Temos entre nós mesmos casos aparentemente bem-sucedidos como Votorantim, Gerdau, Odebrecht, Globo. Muitos dirão que nas empresas de grande porte é menos difícil tratar dos problemas de sucessão porque já prevalece em tais organizações uma cultura amadurecida de profissionalismo e, quiçá, de meritocracia. Com ressalvas, poderíamos aceitar que sim. 

Mas é válido lembrar outras tantas empresas de porte, tradição e sucesso igualmente respeitável, que sofreram nos resultados e nas relações familiares as consequências da transferência de poder antes de conseguir negociar um acordo. E, curiosamente, tais acordos raramente terminam em ganha-ganha.

Um exemplo doloroso foi o de uma empresa conhecidíssima, muito bem-sucedida até então, que acabou adquirida por uma multinacional por um valor muito abaixo do que valia fruto de agressivas ações pelo poder entre facções da família.

» **O que fazer**:
a: De acordo com o trecho sobre sucessão em empresas familiares, o que aconteceu com a empresa conhecidíssima dada como exemplo doloroso?
b: Reproduza, sem mudar nada, tudo o que vai de "Temos entre nós" até "aceitar que sim." no trecho sobre sucessão em empresas familiares.

» **Registros apresentados**:
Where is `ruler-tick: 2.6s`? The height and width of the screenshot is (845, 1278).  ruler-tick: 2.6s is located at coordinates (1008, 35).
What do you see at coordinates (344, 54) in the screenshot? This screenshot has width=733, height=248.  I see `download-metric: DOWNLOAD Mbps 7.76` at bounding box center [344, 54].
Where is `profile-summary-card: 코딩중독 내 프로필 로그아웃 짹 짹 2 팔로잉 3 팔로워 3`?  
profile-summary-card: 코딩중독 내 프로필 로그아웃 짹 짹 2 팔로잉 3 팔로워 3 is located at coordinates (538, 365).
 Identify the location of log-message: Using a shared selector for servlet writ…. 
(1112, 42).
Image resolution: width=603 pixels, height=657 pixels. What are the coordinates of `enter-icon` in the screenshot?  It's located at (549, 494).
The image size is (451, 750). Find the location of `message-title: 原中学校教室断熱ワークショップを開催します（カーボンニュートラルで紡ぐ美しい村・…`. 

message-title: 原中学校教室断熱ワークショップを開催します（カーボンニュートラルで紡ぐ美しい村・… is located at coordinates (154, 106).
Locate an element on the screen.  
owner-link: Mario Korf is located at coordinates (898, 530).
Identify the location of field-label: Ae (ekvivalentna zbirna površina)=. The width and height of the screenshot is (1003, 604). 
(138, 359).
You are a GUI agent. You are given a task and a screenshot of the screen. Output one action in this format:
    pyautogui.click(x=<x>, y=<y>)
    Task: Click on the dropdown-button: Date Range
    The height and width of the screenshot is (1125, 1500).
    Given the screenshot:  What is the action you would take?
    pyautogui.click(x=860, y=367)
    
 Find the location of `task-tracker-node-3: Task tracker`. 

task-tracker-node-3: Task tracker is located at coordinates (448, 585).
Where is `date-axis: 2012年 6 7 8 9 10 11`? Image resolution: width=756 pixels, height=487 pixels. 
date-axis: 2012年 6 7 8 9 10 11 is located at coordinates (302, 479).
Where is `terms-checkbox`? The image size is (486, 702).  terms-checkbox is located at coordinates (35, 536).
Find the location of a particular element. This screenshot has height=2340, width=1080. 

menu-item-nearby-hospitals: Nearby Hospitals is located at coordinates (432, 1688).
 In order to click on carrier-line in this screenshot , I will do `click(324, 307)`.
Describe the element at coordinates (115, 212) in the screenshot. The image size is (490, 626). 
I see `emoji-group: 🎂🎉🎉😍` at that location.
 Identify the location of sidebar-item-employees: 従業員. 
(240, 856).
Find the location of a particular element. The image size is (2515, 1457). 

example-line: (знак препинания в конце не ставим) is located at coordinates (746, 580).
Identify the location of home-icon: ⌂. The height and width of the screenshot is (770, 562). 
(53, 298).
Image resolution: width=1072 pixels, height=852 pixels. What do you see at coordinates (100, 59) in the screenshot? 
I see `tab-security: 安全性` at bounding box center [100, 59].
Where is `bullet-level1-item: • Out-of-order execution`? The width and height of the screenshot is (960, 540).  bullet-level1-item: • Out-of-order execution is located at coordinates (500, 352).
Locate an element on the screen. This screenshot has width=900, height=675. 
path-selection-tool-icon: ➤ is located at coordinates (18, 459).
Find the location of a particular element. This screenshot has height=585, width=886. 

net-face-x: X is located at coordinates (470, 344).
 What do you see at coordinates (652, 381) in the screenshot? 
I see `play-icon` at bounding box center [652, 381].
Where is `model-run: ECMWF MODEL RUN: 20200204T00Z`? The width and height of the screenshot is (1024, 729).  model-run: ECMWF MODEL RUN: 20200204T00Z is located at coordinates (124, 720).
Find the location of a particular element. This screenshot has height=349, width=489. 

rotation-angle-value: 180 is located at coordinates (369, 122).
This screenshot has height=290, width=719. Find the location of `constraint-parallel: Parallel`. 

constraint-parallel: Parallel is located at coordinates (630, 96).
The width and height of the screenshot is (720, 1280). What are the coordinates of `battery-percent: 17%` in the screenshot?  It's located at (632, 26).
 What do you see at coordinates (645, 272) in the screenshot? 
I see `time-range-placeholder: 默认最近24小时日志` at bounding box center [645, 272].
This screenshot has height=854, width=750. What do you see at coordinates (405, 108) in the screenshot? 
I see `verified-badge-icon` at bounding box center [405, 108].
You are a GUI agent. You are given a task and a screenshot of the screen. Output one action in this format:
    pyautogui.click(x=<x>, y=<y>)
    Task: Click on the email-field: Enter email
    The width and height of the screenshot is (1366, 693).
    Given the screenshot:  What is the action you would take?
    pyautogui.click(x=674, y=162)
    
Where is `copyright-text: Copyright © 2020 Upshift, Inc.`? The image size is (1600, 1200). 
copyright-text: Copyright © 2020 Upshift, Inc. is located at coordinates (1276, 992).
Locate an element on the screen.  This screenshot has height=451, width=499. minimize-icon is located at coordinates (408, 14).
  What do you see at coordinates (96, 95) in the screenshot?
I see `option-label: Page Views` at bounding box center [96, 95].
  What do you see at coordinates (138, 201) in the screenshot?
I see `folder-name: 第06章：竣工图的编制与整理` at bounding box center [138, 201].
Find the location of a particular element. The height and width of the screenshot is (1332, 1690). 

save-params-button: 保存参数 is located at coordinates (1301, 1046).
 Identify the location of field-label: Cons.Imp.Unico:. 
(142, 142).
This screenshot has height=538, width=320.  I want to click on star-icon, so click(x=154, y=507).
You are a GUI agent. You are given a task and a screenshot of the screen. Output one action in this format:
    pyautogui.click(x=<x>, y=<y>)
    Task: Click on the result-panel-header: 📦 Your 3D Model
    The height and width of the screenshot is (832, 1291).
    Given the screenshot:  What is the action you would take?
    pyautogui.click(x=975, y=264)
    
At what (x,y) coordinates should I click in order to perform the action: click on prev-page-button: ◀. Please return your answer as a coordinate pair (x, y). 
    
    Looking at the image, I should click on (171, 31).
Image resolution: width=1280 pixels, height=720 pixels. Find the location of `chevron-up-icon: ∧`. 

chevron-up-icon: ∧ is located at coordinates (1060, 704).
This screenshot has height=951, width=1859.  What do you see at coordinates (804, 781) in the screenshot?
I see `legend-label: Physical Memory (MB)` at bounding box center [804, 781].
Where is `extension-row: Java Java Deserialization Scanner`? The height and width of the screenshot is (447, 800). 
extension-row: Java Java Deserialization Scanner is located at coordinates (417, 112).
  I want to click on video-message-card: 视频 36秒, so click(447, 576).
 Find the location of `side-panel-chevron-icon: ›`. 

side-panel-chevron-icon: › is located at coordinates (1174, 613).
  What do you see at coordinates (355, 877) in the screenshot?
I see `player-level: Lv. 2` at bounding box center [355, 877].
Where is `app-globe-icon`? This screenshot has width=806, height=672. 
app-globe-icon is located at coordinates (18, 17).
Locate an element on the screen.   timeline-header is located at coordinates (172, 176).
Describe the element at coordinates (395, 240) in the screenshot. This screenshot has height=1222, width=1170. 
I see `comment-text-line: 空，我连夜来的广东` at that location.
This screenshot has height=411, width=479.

» **Respostas**:
a: Ela acabou comprada por uma multinacional por um valor muito abaixo do que valia, por causa de disputas agressivas pelo poder entre facções da família.

b:
Temos entre nós mesmos casos aparentemente bem-sucedidos como Votorantim, Gerdau, Odebrecht, Globo. Muitos dirão que nas empresas de grande porte é menos difícil tratar dos problemas de sucessão porque já prevalece em tais organizações uma cultura amadurecida de profissionalismo e, quiçá, de meritocracia. Com ressalvas, poderíamos aceitar que sim.